» **Task instructions**
Give the data back exactly as it stands.

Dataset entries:

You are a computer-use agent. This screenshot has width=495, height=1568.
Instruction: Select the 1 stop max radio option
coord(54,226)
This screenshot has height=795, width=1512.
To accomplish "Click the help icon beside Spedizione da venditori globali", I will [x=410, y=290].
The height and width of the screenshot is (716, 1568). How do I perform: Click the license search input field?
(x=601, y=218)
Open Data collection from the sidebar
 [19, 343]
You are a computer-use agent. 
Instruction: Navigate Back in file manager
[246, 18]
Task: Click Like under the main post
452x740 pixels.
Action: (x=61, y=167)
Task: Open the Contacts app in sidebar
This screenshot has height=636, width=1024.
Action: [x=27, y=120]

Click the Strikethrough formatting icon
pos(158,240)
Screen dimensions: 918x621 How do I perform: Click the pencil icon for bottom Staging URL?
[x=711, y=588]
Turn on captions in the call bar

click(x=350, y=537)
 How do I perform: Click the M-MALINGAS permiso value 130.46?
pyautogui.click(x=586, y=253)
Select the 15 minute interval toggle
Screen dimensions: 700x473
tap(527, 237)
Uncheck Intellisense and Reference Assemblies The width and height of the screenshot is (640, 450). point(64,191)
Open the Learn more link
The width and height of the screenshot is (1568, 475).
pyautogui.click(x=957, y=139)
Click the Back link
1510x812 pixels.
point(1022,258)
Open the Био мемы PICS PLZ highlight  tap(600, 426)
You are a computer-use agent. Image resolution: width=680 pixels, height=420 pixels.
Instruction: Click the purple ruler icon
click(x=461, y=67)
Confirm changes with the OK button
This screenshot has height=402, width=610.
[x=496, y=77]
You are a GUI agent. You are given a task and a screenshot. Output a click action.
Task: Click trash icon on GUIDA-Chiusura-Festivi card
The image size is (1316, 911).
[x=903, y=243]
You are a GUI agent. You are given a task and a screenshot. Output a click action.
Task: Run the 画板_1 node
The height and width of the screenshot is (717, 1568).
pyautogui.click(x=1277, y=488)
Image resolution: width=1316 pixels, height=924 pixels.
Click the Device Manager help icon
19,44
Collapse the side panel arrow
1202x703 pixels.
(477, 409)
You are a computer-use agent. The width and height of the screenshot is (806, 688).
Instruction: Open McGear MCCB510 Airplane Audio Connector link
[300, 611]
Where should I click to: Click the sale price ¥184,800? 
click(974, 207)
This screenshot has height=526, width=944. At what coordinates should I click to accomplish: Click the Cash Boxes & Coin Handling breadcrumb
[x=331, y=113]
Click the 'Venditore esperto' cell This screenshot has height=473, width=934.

» **Expected answer**
You are a computer-use agent. This screenshot has width=495, height=1568.
Instruction: Select the 1 stop max radio option
coord(54,226)
This screenshot has height=795, width=1512.
To accomplish "Click the help icon beside Spedizione da venditori globali", I will [x=410, y=290].
The height and width of the screenshot is (716, 1568). How do I perform: Click the license search input field?
(x=601, y=218)
Open Data collection from the sidebar
 [19, 343]
You are a computer-use agent. 
Instruction: Navigate Back in file manager
[246, 18]
Task: Click Like under the main post
452x740 pixels.
Action: (x=61, y=167)
Task: Open the Contacts app in sidebar
This screenshot has height=636, width=1024.
Action: [x=27, y=120]

Click the Strikethrough formatting icon
pos(158,240)
Screen dimensions: 918x621 How do I perform: Click the pencil icon for bottom Staging URL?
[x=711, y=588]
Turn on captions in the call bar

click(x=350, y=537)
 How do I perform: Click the M-MALINGAS permiso value 130.46?
pyautogui.click(x=586, y=253)
Select the 15 minute interval toggle
Screen dimensions: 700x473
tap(527, 237)
Uncheck Intellisense and Reference Assemblies The width and height of the screenshot is (640, 450). point(64,191)
Open the Learn more link
The width and height of the screenshot is (1568, 475).
pyautogui.click(x=957, y=139)
Click the Back link
1510x812 pixels.
point(1022,258)
Open the Био мемы PICS PLZ highlight  tap(600, 426)
You are a computer-use agent. Image resolution: width=680 pixels, height=420 pixels.
Instruction: Click the purple ruler icon
click(x=461, y=67)
Confirm changes with the OK button
This screenshot has height=402, width=610.
[x=496, y=77]
You are a GUI agent. You are given a task and a screenshot. Output a click action.
Task: Click trash icon on GUIDA-Chiusura-Festivi card
The image size is (1316, 911).
[x=903, y=243]
You are a GUI agent. You are given a task and a screenshot. Output a click action.
Task: Run the 画板_1 node
The height and width of the screenshot is (717, 1568).
pyautogui.click(x=1277, y=488)
Image resolution: width=1316 pixels, height=924 pixels.
Click the Device Manager help icon
19,44
Collapse the side panel arrow
1202x703 pixels.
(477, 409)
You are a computer-use agent. The width and height of the screenshot is (806, 688).
Instruction: Open McGear MCCB510 Airplane Audio Connector link
[300, 611]
Where should I click to: Click the sale price ¥184,800? 
click(974, 207)
This screenshot has height=526, width=944. At what coordinates should I click to accomplish: Click the Cash Boxes & Coin Handling breadcrumb
[x=331, y=113]
Click the 'Venditore esperto' cell This screenshot has height=473, width=934.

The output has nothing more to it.